**Passage shown**.
□ □ □ □ □ □ □
ETOBICOKE, Ont. -- While most of the hockey world spent Wednesday's energy concentrating on the possible outcomes for Thursday's Game 7 of the Eastern Conference Finals series between the Buffalo Sabres and Carolina Hurricanes, a hockey drama just as taut and tense is unfolding north of the border, a mere 90 minutes north of Buffalo.
Here, at the Park Plaza Hotel, the NHL Draft Combine is in full swing. The week-long event, hosted by the NHL's Central Scouting Service, has brought 109 of the best and brightest teenage prospects eligible for this year's Entry Draft together in one place so the League's 30 member clubs can take advantage of the opportunity to interview these stars of tomorrow.
The prospects will also undergo a rigorous three-hour physical exam/workout that is administered by the CSS. Each player's results from the physical and the battery of grueling tests will then be passed on to the 30 NHL teams.
"For us, this is like our Stanley Cup Final," said Brandon Pridham, CSB's manager. "This is the culmination of two months of serious planning."
For the attending players, it is somehow even bigger than that. It is their next big step in navigating the perilous route required to fulfill long-cherished dreams of playing in the NHL. In the course of their time at the combine, these players will be poked and prodded -- both mentally and physically -- as NHL teams strive to glean any pertinent information available to help make their draft-day selections at the Entry Draft in Vancouver later this month.
A strong showing in the interview process -- a daunting 20-minute face-to face with team personnel -- could conceivably make a prospect look more attractive than his current ranking. Likewise, a monster showing in the physical testing -- a circuit of punishing exercises designed to test a player's strength and endurance -- could also boost a player's stock. Conversely, a poor showing in either event could cause a player to fall from the ranking already bestowed by CSS in its final report back in March.
□ □ □ □ □ □ □
**Dataset rows**.

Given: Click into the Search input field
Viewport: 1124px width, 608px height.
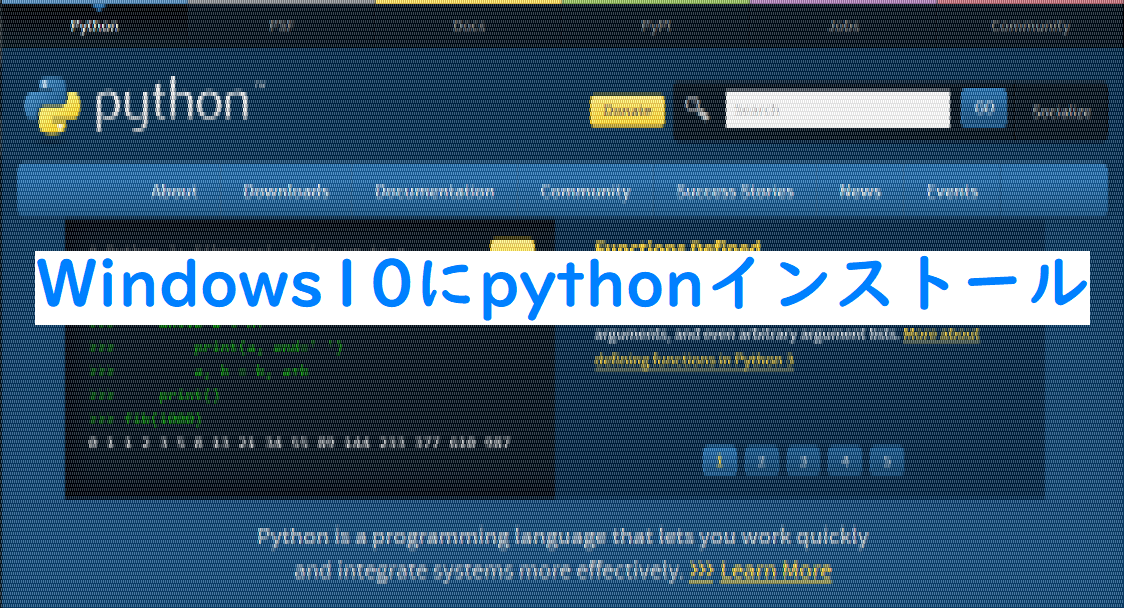Looking at the screenshot, I should coord(837,110).
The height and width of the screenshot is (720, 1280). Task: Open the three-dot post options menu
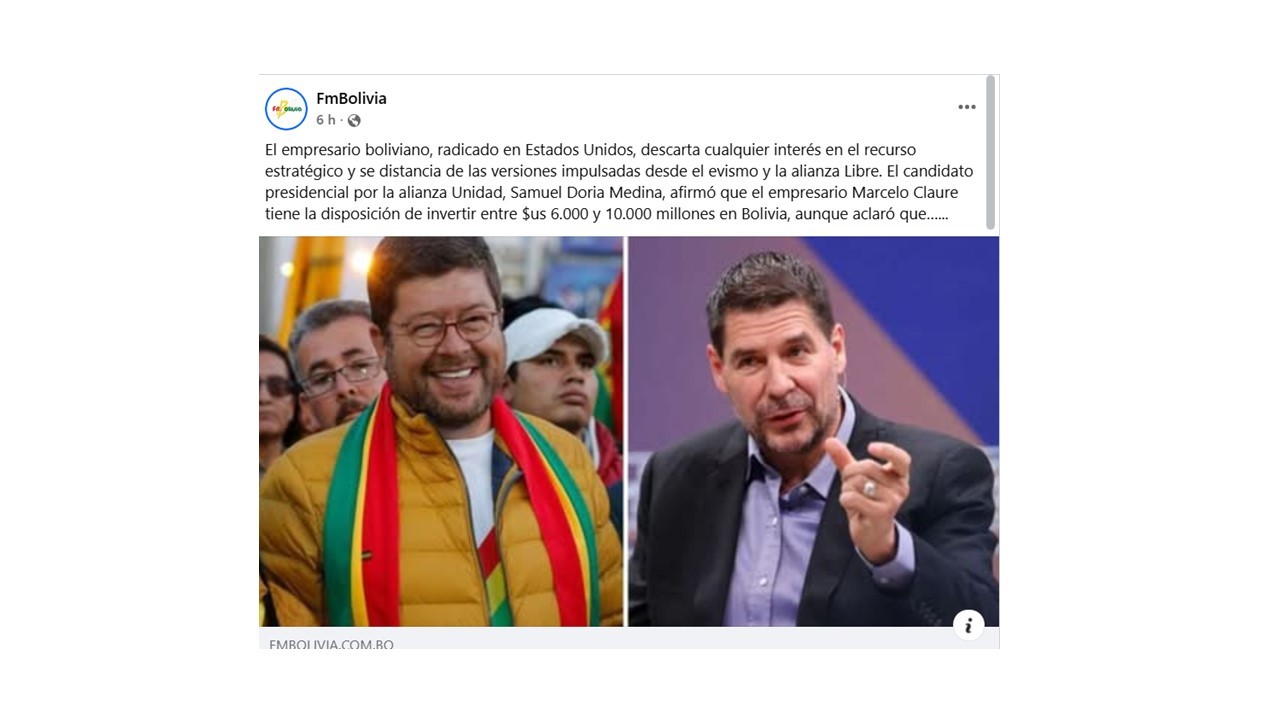pyautogui.click(x=967, y=107)
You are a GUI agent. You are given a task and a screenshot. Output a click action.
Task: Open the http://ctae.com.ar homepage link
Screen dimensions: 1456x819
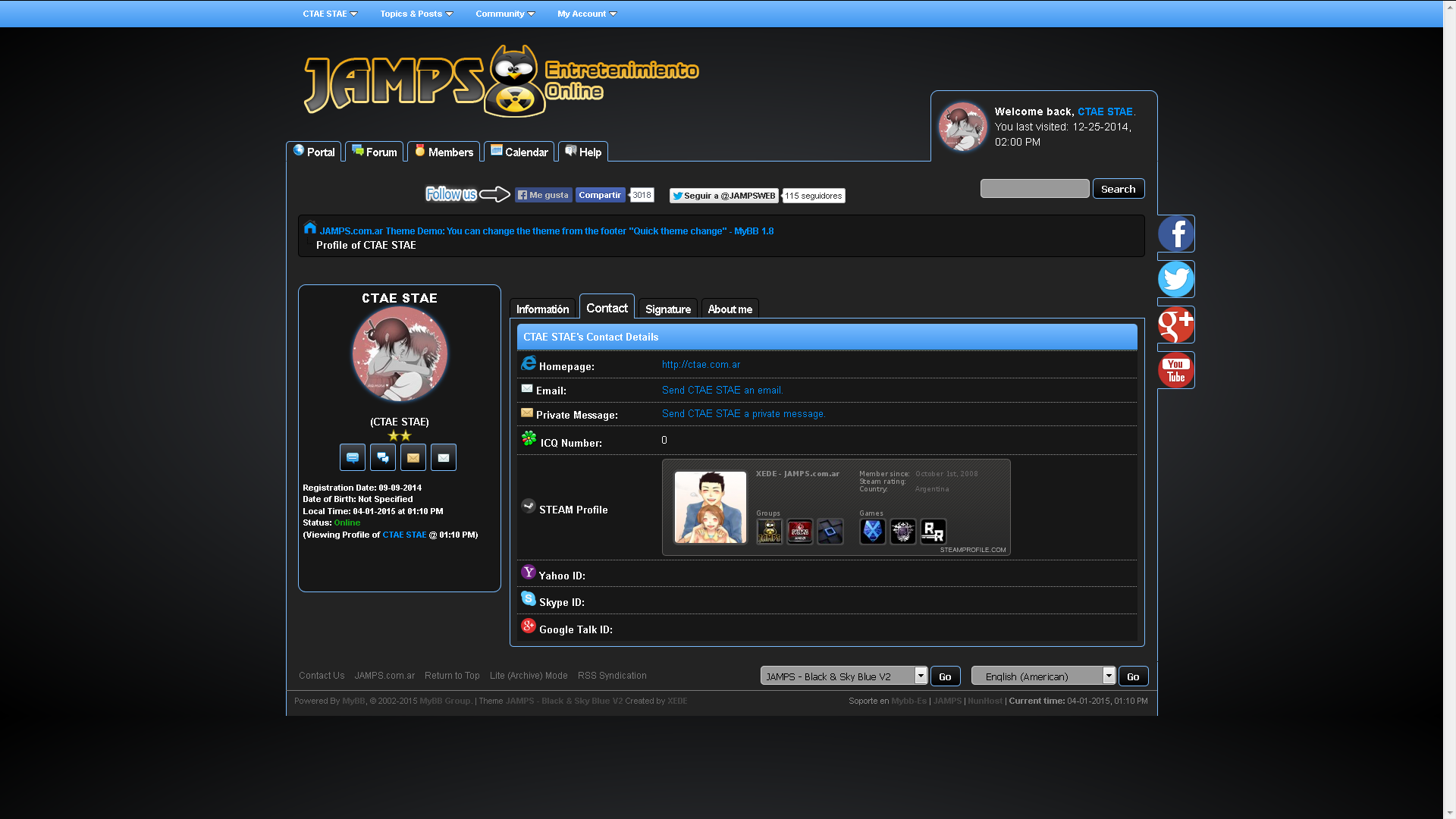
□ □ □ □ □ □ □
**What is needed**. According to the article on the NHL Draft Combine, how long is the interview that prospects face with team personnel? The records come from a separate source unrelated to the article.

**Answer below**. 20 minutes.